Providing Structured Pathways to Guide Students Toward Completion: Game Changers Series
Many students arrive at community college without clear goals for college and their careers. They receive little guidance prior to matriculation, do not meet with advisors, and/or accumulate many course credits that do not count toward their eventual program of study. Some even drop out of college before selecting a program.
To address these kinds of issues and to help students reach their college completion goals, some community colleges are creating structured pathways that allow students to explore their education and career options while also making progress toward a credential.
This report, produced by the Completion by Design initiative at WestEd, outlines some of the major issues that colleges are discussing or experimenting with that are related to the creation of more structured student pathways, including:
- Mandating intake processes that provide education and career counseling, inform students about programs that are related to their interests, and help students explore and develop education goals, career goals, and a degree plan
- Balancing flexibility and prescription in student selection of courses and majors
- Defining clear instructional programs enabling students to complete a program as quickly as possible
- Providing proactive and ongoing education and career advising, supports, and planning across each stage of student progress
- Increasing program alignment with employment and transfer opportunities
- Providing more structured pathways has the potential to affect all support services and instructional programs by requiring better communication and integration of services.

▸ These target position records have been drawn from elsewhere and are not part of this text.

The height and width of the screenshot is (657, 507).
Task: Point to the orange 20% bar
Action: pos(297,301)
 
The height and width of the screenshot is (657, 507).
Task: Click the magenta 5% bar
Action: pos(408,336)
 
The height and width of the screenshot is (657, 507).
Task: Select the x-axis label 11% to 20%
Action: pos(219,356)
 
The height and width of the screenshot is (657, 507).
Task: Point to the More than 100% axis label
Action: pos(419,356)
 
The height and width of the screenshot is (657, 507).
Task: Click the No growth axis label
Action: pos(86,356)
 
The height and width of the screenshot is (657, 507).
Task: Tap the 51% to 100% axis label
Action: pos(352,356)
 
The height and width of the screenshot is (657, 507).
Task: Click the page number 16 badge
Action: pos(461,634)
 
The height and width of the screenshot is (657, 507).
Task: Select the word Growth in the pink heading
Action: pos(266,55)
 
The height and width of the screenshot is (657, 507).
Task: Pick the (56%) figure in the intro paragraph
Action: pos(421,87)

This report explains terms, provides examples of current efforts, and offers suggestions to help colleges with implementation.
Note: This is the second report in the Game Changers series, designed for use by colleges to generate discussion about innovative models for increasing completion rates substantially. Each topic is addressed through five sections—an overview, examples in practice, implementation challenges, sample engagement questions, and references. The sections are intended to be used separately or as a whole, depending on the audience and needs.